■ **EXERCISE SET**
A: In the nftw tree-walking post, why does the callback check whether typeflag equals FTW_NS before adding to the totals?
B: Continue the post about summing file sizes with nftw from its last line.

### PROVIDED TEXT ###

Reputation: 3334
I have written a little piece of code that use the nftw system call in order to do a tree walking.
int flags =0;
flags = flags | FTW_MOUNT;
int nopenfd = 10;
if( nftw( argv[1], sum_sizes, nopenfd, flags) == -1 )
return EXIT_FAILURE;
With this options, nftw doesn't scan directory if it's a mounted point and dereferences symbolic link (default behavior).
On each file nftw call this function:
/*total_size is the sum of each file/directory/link*/
long long int total_size, total_real_size = 0;
static int sum_sizes(const char *pathname, const struct stat *statbuf, int typeflag, struct FTW *ftwbuf)
{
/*if stat failed on the current file*/
if(typeflag == FTW_NS)
{
printf("No stats (permissions ?) on %s", pathname);
return 0;
}
total_size = total_size + (long long int ) statbuf->st_size;
total_real_size = total_real_size + (long long int ) ( statbuf->st_blocks * 512 );
return 0;
}
So At the end, I display the cumulative sizes:
printf("total size: %lld (%0.2lf K %0.2lf M)\n", total_size, (float)total_size /1024.0, (float)total_size /(1024.0*1024.0));
printf("total real size: %lld (%0.2lf K %0.2lf M)\n", total_real_size, (float)total_real_size /1024.0, (float)total_real_size /(1024.0*1024.0));
When I compare the values with du I have some differences
time ./scan_dir ~/
====>
total size: 15208413390 (14851966.00 K 14503.87 M)

### INFORMATION GIVEN ###

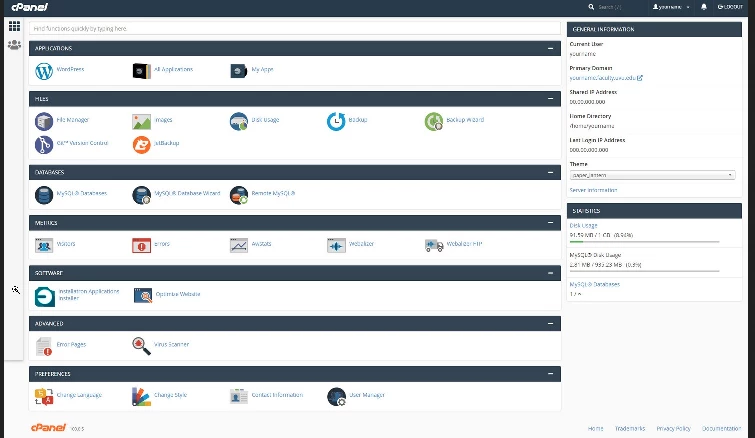Image resolution: width=755 pixels, height=438 pixels.
Task: Open the Server Information link
Action: click(593, 189)
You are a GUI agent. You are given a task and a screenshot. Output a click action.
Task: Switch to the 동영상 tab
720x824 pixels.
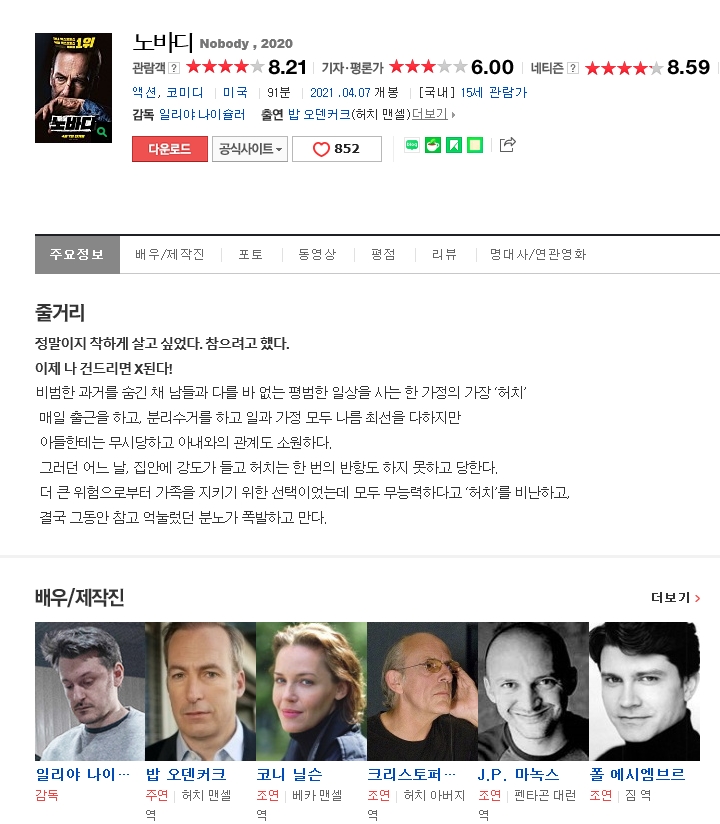coord(317,254)
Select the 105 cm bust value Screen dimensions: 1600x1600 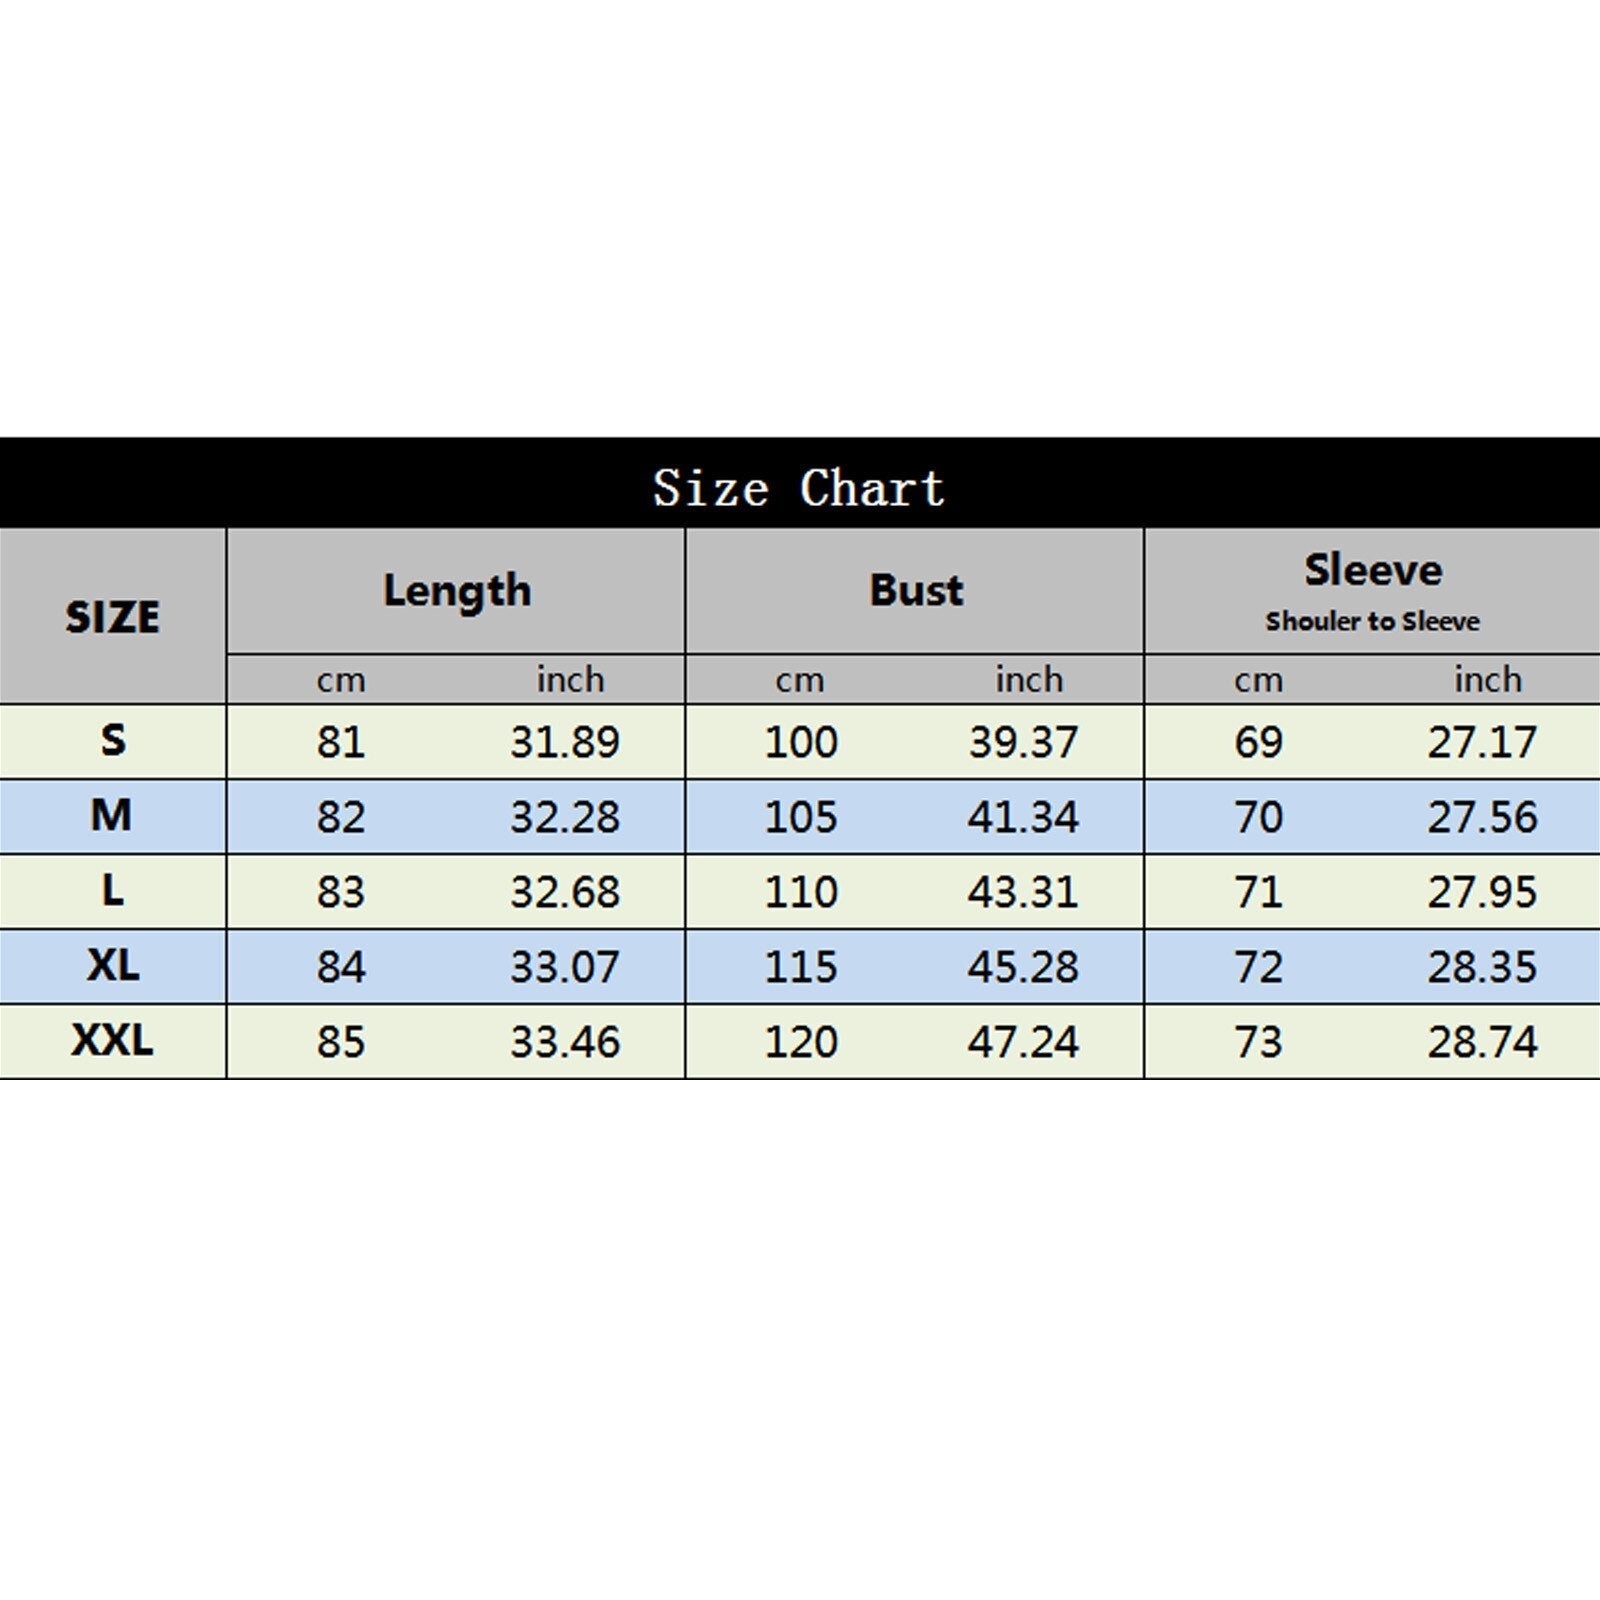click(800, 817)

###

■ **EXERCISE ANSWERS**
A: The comment says that case means stat failed on the current file. The function prints a "No stats (permissions ?)" message with the pathname and returns 0 without adding anything to the sizes.

B:
total real size: 15708553216 (15340384.00 K 14980.84 M)
block size : 4096 / fond. block size : 4096
fs size: 22.7895 G
./scan_dir ~/ 0,03s user 0,24s system 98% cpu 0,277 total
time du -s ~/
15119876 /home/cedlemo/
du -s ~/ 0,07s user 0,22s system 98% cpu 0,287 total
Note: after reading the man page of du I know that du have almost the same behavior than my little application scan_dir (skip mount points, derefrences symbolic link and use 1024 in order to calculate is value in Ko)
It seems that the closer value found with my application is the total of real size (blocks used) but the value are not really the same.
What could be the reason(s) of this difference ? What I am doing wrong?
Upvotes: 0
Views: 1308
Reputation: 39298
By default, du
does not follow symlinks. Your code does.
du -ks DIRECTORY/
is equivalent to
find DIRECTORY/ -printf '%k\n' | awk '{s+=$1} END { printf "%.0f\n", s }'
which looks at each directory entry only once, does not follow symlinks, does not cross mount points, and outputs the total sum of st_blocks*2
(i.e., in 1024-byte units). In other words, the number of 1024-byte units allocated for file and directory contents -- disk usage.
The sum of logical file and directory sizes, on the other hand, is
find DIRECTORY/ -printf '%s\n' | awk '{s+=$1} END { printf "%.0f\n", s / 1024.0 }'
which has nothing to do with disk usage, only on the apparent amount of information stored in files and directories. Usually this measurement is limited to regular files only, i.e.
find DIRECTORY/ -type f -printf '%s\n' | awk '{s+=$1} END { printf "%.0f\n", s / 1024.0 }'
so it basically tells the user how large a file they'd get if they'd concatenate all their files together into one huge file. Whether it is meaningful is debatable, but many users find it informative. It definitely is a different measurement to disk usage, anyway.
In the file statistics (see man 2 fstat
), st_blocks
describes how many 512-byte units are allocated for the file contents, and st_size
the logical size of the file.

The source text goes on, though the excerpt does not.